Congress took these failures seriously. The Homeland Security Act of 2002 called for cooperation among first responders. Today, even tiny volunteer fire departments have to comply. One emergency specialist told me that Homeland Security’s new guidelines “absolutely, without a doubt” improved the response to the Joplin, MO, tornado on May 22, 2011.
Why did Smith flourish?
While Spadafora was assigned to Ground Zero, Stu Smith (not his real name) worked to remove debris. On Nov. 20, 2001, late at night in dim lighting, he tripped, falling to the ground on his right knee while breaking his fall with his right arm.
He filed a workers’ compensation claim with his employer’s insurer, the New York State Insurance Fund. He hired a lawyer in November when benefits were not forthcoming. His claim was awarded in early 2003.
That knee problem, apparently misdiagnosed at the start, led to a total replacement later in 2003 and a post-surgical complication that sent him for several weeks into a hospital.
Even before his workers’ comp award, Smith had enrolled in a medical monitoring program out of Mount Sinai Hospital, paid for by the federal government. The doctors told him he was depressed, had acid reflux, and had “World Trade Center cough.” He continued care at Mount Sinai, completely uncoordinated with his knee treatment paid for by the State Fund, which also paid for a rotator-cuff repair relating to that fall at Ground Zero.
The person who was CEO of the State Fund at the time told me that the State Fund made no attempt to coordinate medical care with the immensely funded Mt. Sinai program. Has anyone today at the State Fund placed a phone call to Mount Sinai?
The State Fund awarded him a total permanent disability of about $1,400 a month. He applied on his own and was awarded full federal social security disability insurance benefits at about $1,700 a month. For his involvement at Ground Zero, the Red Cross gave him a $10,000 check. And because he was working in a crime scene, Smith received a $25,000 check from a New York State Fund for crime victims.
Why did Langone languish?
Marty Langone (not his real name) was working and living some 30 miles east of Lower Manhattan at the time of the attack. A few days later, his employer told him to report to Ground Zero, where he worked as a truck driver through December 2001.
Smith would occasionally notice body parts caught in debris as operating engineers dumped the remains of the towers into his truck.
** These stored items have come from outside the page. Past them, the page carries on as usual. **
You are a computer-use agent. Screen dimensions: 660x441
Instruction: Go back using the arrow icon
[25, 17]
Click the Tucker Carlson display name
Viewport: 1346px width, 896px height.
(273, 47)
In early 2003, Mount Sinai examined Smith and found he was displaying symptoms of heavy mental stress. He wasn’t alone. The Mount. Sinai program later reported that half of the 9/11 rescue, recovery and cleanup workers it examined had post-traumatic stress disorder symptoms. And then there’s the problem with recognizing diseases in workers’ comp.
Among 9/11 rescue, recovery and cleanup workers, disease figures into at least 75% of them.
In 2005, he told me, “I was coming home in the afternoon, and there was a truck in front of me, and I began to see body parts hanging out of the truck.” He was diagnosed with PTSD. The employer’s insurer denied his claim. The denial was based on the absence of medical evidence, the absence of evidence that its policy covered Langone’s employer, and the absence of a documented employee-employer relationship.
Langone was trapped in the warren-like insurance arrangements of many contractors, subcontractors and holding companies engaged at Ground Zero. Four insurers delayed resolving his claim by fighting over who owned it.
Imagine the faces of three men looking at us and asking, Is the workers’ comp system prepared for the next major disaster?